## Assigned task
If "help" shows up in a line of the material, return that line.

___ Exercise data

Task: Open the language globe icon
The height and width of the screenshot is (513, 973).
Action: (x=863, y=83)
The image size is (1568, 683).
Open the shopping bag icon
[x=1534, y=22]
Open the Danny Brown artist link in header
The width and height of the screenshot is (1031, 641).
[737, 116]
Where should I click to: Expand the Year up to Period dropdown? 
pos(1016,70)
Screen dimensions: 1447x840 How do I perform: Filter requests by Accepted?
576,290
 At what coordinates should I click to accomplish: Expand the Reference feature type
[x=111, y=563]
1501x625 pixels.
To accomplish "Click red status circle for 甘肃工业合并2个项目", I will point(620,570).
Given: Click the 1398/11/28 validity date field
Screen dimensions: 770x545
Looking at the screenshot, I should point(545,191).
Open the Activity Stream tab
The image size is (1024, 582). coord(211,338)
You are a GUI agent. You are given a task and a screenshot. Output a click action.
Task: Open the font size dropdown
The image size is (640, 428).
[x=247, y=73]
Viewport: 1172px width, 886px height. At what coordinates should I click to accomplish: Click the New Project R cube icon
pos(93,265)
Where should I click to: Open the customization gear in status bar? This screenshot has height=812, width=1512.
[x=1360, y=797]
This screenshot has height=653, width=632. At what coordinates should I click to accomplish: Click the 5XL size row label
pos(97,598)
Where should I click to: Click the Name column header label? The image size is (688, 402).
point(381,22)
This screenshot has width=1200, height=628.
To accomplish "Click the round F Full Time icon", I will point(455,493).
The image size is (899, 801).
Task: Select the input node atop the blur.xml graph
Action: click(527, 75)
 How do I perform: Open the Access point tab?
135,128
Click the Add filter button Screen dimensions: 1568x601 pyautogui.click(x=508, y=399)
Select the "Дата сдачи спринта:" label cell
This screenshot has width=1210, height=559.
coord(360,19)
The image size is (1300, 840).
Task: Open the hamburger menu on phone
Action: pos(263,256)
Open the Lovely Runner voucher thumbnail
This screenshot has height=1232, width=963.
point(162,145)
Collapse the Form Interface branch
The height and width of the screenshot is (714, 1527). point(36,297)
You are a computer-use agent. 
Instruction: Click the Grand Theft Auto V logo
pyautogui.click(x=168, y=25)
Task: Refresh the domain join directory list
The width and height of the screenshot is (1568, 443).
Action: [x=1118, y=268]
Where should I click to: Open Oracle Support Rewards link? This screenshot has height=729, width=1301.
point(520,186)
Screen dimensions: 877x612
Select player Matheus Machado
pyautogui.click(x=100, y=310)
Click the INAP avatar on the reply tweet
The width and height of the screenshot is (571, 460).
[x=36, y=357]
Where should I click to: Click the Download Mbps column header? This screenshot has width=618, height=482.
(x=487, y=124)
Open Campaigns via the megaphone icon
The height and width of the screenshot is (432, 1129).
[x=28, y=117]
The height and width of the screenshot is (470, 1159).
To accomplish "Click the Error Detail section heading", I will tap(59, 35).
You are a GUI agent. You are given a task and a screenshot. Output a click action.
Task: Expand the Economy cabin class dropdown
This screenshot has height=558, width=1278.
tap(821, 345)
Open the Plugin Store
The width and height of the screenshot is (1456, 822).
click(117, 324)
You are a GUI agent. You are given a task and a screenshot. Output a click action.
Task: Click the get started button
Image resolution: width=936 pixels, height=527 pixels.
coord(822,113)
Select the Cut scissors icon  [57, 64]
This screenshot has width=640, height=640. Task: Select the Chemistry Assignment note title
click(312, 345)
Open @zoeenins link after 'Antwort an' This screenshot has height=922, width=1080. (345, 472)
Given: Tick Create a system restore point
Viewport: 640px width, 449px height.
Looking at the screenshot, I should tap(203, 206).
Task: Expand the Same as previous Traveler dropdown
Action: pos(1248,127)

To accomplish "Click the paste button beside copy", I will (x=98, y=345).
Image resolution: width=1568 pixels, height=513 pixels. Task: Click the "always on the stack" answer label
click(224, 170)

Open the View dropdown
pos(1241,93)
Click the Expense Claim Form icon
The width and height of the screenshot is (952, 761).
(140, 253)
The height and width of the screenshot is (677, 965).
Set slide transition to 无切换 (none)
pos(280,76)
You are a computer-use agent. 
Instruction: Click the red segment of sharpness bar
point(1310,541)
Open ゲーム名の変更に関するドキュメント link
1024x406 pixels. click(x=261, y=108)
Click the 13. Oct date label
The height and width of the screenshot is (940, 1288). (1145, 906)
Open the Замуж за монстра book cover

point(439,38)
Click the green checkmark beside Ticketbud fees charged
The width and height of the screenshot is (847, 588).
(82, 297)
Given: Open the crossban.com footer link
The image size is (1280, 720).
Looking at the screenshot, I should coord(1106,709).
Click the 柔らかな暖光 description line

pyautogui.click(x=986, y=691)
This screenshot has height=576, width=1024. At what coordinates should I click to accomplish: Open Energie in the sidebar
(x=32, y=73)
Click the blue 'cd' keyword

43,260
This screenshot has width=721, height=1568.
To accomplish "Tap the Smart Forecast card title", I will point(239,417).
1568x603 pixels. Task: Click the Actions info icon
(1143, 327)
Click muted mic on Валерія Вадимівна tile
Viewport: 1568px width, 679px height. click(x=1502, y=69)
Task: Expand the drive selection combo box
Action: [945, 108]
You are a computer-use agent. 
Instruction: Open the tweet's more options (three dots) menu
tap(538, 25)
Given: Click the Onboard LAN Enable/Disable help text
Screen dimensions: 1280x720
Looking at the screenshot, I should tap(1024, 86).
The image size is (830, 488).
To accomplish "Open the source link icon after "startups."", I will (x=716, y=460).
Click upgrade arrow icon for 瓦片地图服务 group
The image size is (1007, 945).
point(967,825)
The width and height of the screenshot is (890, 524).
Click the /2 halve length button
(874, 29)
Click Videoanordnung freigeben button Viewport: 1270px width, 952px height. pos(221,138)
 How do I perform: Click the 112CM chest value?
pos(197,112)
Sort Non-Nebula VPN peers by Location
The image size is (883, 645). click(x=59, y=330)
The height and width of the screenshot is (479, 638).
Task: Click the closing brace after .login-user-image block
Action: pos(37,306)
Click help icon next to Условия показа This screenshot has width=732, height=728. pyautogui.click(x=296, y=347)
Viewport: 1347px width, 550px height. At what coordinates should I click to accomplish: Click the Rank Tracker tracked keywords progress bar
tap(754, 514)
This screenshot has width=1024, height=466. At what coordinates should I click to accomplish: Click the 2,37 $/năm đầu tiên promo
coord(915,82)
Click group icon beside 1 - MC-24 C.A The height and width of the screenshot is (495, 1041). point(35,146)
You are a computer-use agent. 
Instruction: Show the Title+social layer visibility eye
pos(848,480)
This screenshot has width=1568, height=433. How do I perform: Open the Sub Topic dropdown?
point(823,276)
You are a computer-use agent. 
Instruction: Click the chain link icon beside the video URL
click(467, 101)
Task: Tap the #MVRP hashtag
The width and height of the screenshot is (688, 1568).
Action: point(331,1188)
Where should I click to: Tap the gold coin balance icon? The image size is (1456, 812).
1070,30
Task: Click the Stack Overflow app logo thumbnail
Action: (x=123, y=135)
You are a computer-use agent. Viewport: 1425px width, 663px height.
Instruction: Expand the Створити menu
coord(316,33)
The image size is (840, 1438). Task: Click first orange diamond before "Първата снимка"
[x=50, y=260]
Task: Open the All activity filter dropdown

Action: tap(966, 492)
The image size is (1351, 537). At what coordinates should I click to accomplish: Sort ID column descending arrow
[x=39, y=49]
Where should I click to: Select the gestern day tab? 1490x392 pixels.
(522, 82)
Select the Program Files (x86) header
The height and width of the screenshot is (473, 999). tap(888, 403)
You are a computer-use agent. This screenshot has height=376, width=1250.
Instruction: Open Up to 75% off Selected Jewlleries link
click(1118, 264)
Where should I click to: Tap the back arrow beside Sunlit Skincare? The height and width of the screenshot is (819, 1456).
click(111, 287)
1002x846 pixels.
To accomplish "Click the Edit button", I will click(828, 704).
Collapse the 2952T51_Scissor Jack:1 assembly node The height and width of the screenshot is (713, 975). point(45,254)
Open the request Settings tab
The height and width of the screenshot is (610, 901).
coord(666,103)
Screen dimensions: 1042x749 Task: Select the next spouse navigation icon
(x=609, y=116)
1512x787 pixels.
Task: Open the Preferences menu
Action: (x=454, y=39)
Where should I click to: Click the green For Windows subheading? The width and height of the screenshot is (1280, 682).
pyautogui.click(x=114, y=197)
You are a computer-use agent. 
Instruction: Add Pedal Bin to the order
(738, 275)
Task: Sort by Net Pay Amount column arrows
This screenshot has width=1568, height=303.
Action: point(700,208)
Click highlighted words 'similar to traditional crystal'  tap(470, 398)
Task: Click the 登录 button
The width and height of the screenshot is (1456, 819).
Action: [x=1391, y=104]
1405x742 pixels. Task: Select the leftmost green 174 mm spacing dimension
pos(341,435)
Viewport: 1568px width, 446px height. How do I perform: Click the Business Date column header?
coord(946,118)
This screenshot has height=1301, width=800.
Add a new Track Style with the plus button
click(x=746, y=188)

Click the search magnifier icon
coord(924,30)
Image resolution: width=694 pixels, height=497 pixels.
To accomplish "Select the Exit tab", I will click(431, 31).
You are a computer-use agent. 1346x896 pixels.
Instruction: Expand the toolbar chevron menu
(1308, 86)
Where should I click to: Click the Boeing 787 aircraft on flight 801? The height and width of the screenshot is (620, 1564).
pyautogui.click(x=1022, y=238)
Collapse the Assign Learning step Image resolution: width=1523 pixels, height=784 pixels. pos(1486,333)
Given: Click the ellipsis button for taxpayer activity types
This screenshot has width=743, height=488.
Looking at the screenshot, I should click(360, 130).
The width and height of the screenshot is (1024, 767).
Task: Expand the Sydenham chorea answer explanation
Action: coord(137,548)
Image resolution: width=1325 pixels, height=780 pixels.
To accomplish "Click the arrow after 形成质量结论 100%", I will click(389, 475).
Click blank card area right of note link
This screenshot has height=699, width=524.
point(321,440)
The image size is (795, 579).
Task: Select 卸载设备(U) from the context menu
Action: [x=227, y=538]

______

## Solved exercise
Given: Click the Onboard LAN Enable/Disable help text
Click help icon next to Условия показа This screenshot has width=732, height=728. pyautogui.click(x=296, y=347)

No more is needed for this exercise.